Assigned task ::
The answer must be an exact reproduction of the lines from the start of the records below through the line containing "Screen dimensions: 690x388", and nothing more.

Data items:
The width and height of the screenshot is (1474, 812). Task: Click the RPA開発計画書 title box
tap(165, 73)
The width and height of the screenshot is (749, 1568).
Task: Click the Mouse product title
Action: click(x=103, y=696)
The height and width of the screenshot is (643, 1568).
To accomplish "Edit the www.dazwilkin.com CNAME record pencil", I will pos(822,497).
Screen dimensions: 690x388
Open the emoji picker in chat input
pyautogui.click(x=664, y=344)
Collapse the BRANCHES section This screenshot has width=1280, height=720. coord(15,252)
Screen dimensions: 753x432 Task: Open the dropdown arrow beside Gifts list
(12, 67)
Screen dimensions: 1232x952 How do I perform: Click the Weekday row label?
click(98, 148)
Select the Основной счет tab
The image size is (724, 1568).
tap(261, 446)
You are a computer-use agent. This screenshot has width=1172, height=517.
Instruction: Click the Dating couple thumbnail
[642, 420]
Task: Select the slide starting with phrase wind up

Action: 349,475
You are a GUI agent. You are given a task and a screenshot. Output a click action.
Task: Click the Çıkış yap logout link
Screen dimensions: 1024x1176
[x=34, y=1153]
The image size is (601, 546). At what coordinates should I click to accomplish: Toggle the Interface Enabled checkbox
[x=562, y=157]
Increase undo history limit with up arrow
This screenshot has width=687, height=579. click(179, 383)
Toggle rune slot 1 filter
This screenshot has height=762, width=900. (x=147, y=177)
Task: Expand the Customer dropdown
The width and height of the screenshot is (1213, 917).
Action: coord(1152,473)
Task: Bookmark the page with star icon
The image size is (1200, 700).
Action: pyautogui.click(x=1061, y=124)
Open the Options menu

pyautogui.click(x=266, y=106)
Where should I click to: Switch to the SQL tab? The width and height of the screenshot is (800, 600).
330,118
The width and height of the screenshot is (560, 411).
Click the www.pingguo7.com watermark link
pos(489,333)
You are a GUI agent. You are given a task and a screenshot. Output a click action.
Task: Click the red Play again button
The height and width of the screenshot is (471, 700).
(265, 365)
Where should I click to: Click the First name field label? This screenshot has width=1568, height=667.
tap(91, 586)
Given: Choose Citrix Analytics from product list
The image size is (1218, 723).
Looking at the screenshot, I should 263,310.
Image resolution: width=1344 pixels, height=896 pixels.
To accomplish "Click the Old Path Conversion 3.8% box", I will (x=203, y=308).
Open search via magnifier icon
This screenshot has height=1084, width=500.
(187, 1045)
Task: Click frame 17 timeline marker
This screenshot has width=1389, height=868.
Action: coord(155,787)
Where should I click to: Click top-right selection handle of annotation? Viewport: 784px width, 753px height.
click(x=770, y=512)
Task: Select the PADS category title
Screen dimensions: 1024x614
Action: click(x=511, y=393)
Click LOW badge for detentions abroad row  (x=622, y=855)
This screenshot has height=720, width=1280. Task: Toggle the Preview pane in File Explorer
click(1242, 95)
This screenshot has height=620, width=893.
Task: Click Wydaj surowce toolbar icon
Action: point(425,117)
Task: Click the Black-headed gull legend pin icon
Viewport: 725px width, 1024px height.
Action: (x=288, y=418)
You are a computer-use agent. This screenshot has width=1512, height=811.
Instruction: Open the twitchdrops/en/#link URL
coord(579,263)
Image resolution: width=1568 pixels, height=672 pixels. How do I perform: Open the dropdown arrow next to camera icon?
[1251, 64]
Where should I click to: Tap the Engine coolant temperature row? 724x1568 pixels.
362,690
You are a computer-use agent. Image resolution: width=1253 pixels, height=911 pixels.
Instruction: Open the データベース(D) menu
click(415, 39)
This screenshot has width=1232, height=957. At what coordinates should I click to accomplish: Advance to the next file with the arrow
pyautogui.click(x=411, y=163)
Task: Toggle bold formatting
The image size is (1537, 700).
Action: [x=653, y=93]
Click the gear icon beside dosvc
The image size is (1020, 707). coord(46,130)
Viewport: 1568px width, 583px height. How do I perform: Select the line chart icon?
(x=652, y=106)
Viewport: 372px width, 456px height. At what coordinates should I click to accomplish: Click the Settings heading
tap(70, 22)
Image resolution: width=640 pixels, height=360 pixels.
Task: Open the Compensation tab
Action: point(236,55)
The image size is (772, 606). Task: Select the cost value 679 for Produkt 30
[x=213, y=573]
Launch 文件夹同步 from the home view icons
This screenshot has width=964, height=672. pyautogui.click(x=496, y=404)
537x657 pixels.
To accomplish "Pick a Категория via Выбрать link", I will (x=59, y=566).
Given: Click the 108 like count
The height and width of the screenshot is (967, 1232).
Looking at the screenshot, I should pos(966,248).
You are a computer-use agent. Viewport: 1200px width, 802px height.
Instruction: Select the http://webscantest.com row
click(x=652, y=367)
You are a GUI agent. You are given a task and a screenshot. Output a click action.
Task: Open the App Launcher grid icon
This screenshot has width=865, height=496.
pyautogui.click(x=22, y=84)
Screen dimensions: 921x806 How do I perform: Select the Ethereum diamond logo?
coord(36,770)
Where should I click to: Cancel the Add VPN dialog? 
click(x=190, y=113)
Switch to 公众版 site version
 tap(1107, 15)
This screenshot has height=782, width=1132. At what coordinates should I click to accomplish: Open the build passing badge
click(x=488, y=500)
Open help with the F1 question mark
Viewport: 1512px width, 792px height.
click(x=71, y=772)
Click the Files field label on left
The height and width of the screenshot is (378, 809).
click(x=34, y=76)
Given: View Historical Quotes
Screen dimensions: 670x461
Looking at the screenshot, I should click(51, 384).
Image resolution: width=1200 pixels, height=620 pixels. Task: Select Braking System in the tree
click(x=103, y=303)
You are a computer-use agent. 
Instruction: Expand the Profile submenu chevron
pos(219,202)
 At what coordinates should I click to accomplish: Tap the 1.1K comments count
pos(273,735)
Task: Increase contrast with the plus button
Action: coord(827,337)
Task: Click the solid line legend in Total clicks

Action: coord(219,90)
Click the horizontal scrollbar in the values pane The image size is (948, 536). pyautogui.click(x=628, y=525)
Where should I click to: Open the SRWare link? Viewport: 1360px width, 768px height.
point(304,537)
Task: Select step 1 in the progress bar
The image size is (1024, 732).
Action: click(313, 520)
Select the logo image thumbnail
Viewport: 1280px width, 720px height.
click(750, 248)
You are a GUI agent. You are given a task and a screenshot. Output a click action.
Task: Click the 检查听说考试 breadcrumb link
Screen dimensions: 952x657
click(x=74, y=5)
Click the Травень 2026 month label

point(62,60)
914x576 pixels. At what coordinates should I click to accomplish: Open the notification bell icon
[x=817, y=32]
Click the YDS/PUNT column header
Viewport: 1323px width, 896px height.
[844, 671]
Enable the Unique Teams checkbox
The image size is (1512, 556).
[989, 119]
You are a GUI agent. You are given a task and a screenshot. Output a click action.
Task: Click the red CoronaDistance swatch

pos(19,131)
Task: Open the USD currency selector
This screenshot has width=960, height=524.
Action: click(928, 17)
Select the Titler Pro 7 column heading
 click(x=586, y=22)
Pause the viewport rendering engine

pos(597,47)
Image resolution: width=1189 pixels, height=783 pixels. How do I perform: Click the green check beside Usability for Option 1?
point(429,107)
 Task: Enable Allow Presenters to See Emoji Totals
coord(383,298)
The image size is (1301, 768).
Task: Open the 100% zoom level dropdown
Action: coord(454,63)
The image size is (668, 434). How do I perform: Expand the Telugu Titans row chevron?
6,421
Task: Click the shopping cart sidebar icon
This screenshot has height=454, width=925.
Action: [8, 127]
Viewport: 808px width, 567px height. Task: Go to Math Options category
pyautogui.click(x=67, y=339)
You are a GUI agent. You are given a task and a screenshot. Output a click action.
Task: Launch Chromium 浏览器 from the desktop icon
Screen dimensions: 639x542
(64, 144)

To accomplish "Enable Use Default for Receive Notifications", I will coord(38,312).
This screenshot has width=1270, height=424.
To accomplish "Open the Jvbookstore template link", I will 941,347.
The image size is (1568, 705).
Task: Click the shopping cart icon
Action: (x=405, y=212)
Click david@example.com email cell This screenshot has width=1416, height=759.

Exercise answer ::
The width and height of the screenshot is (1474, 812). Task: Click the RPA開発計画書 title box
tap(165, 73)
The width and height of the screenshot is (749, 1568).
Task: Click the Mouse product title
Action: click(x=103, y=696)
The height and width of the screenshot is (643, 1568).
To accomplish "Edit the www.dazwilkin.com CNAME record pencil", I will pos(822,497).
Screen dimensions: 690x388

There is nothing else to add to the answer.